Binyamin Appelbaum: I mean, I think one of the big problems here actually is a failure of regulation, which is the regulation of the housing market, which has made it impossible for workers to find affordable housing in the areas where jobs are most available.

But there's also a failure of regulation that I think is consequential. And that is, and we haven't talked about this yet, but the dismantling of antitrust enforcement. We've seen a real, real slow down in new business creation in the United States. And I think one big reason for that is that it has become--it's a sclerotic landscape basically. It's just really hard for new businesses to find the room to grow and to thrive against big competitors. That question of why new business creation is slowing down, I think, is a critical one because--you're right. I mean, even if government is successful in investing in basic research or in creating some kind of infrastructure to foster new industries, the vast majority of that's going to happen in the private sector, necessarily and appropriately. And the question is: Are you creating a regulatory environment in which companies can prosper and grow? It seems pretty clear that in the United States right now, we've got some problems in that area.

Russ Roberts: Of course, it could be that we over-regulated small business.

Binyamin Appelbaum: Sure.

Russ Roberts: It's hard to know.

Let's talk for a minute about the homeless problem, because it's deeply disturbing. And I think in some cities, it's growing; and things are going to change. I'm not sure what direction they're going to go. I feel--maybe I'm reading the data wrong--in my reading of the data, the safety net, it's not gotten any smaller over the last 40 years. You could argue it should be more generous, but I don't think it's gotten, like, Spartan. Most of the homeless problem are people with mental health problems that we decided to give them the freedom which is a beautiful thing. Instead of locking them up and treating them as criminals, which is what we did in the 1960s and 1970s for people who had schizophrenia and other serious mental health issues, we let them live their own lives.

That's a beautiful thing, and it's a very painful thing. Obviously, it's not clear that they can do that well. It's not clear who should make that call. But those are folks who don't want to be part of--a lot of them don't want to be part of a safety net. They are just doing their own thing on the streets. You could argue it's one of the great kindnesses of our society and one of the great cruelties. I have mixed feelings about it.

Binyamin Appelbaum: So, I think we could spend a whole hour on homelessness because I think not only is it a fascinating and important issue, but it's a lens on this moment in American society.

I'll just say two things quickly. The first is whatever your views of how we're dealing with the mentally ill, whatever you think about that aspect of the problem, the growth of homelessness, particularly in cities like Los Angeles and San Francisco and New York, is being driven not by that traditional homelessness population, which has remained relatively stable in its dimensions, but by a new kind of economic homelessness in which people are losing their homes even if they have jobs.

I was recently in LA [Los Angeles], and they have these supervised car parks where people can sleep at night.
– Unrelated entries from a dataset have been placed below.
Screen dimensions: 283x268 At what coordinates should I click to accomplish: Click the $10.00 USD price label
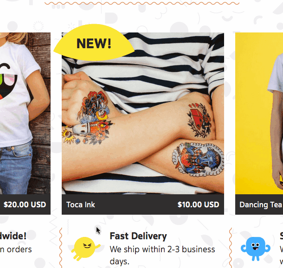click(198, 204)
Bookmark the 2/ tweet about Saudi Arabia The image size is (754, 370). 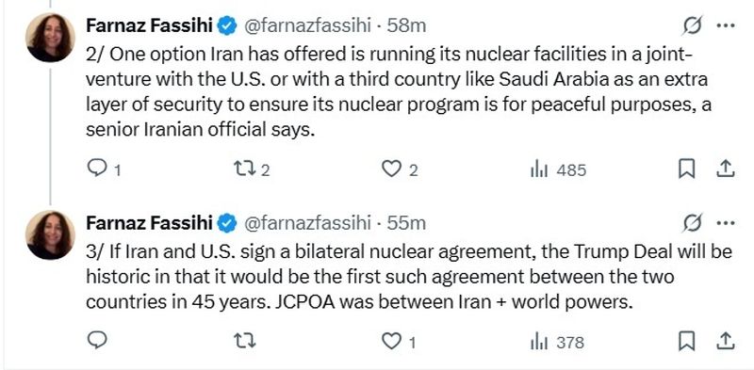pos(686,169)
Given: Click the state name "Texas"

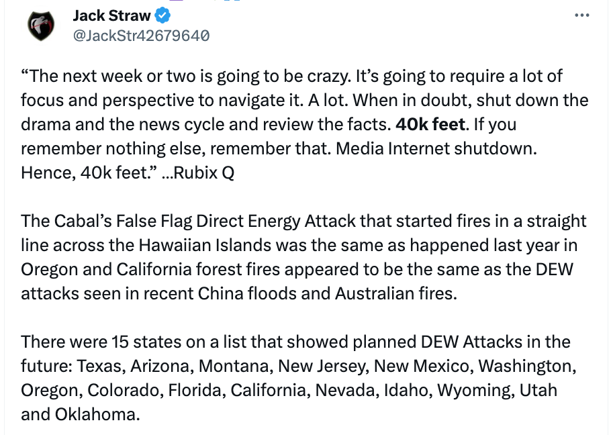Looking at the screenshot, I should 97,366.
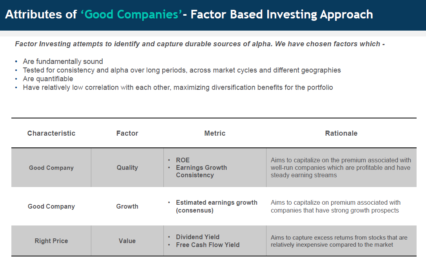The image size is (426, 269).
Task: Select the 'Factor' column header
Action: coord(127,133)
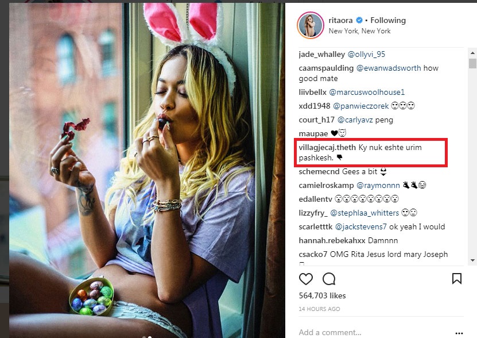Open the 14 HOURS AGO timestamp link

319,309
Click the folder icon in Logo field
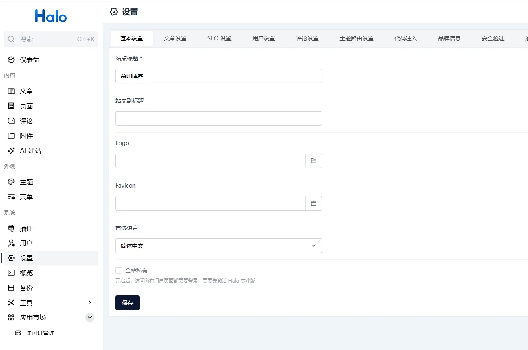The width and height of the screenshot is (528, 350). point(313,161)
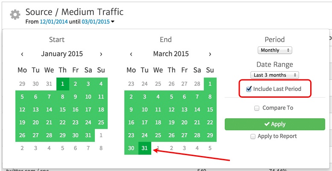
Task: Check the Apply to Report option
Action: tap(253, 137)
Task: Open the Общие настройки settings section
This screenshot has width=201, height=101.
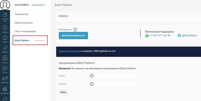Action: click(24, 23)
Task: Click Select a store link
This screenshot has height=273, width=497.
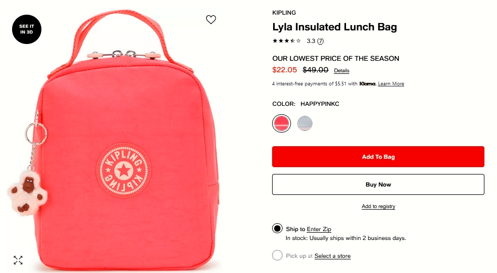Action: tap(332, 256)
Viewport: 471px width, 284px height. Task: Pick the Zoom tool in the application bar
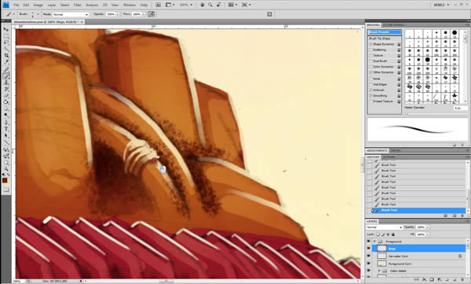tap(210, 5)
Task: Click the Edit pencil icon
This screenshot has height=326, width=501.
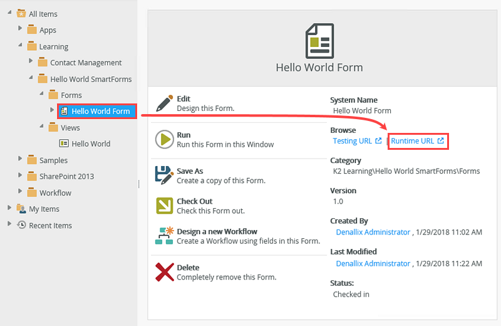Action: coord(164,103)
The people who sleep there are school teachers and Walmart employees and Disneyland employees. They're not mentally ill. They're not abusing substances. They simply don't make enough money to afford a home in Los Angeles. That problem, which is fairly new, is I think really the one that needs urgent public response.

46:34

Russ Roberts: Well, let's talk about antitrust, which you mentioned. We have gotten a lot more tolerant of mergers. I think it's a really important issue. My side has generally applauded that, and certainly intellectual roots of that applause respond, as you point out correctly, in the work of Aaron Director at the University of Chicago Law School, Friedman and others who saw, I think correctly, that much antitrust policy did not help consumers. It helped reduce competition. It made it easier for large firms to thrive.

The consequence of that is that it's gotten a lot easier to become a large firm and maybe a little harder to start a new firm. I don't know if that's true, but as you point out in the book--and I salute you for it--most of those large firms treat their consumers well. So, what's to be concerned about there?

Binyamin Appelbaum: So, this is in the first place another of these, I think, clear and fascinating narratives about the way that economists literally reshaped the American economy through the force of their ideas. And Aaron Director, as you mentioned, plays the central role in this drama--Milton Friedman's brother-in-law and--

Russ Roberts: Friedman everywhere.

Binyamin Appelbaum: Friedman everywhere. A fascinating guy in his own right, an economist who taught at the University of Chicago's law school and taught a generation of legal scholars, including Robert Bork who was one of his students. Richard Posner was not a student of his, but ended up being something of a protege as a fellow member of the faculty at Stanford actually. And they reshaped the government's approach to antitrust enforcement, largely by convincing the courts rather than the executive or legislative branches.

And he consequence--I think it's really important to be clear about this--there is very little, if any, evidence that this has been bad for consumers. To the contrary, it's probably been good for consumers.

Beer is a great example of this. We've seen the number of brewers consolidate radically over the last half century. We're not talking here about the separate universe of microbrewing, which is a small and almost a different product, but your basic six-pack is now produced by one of two companies. It's cheaper than it's ever been before. The quality is probably better than it's ever been before. There's a straight line there between consolidation and the improvement of the consumer experience.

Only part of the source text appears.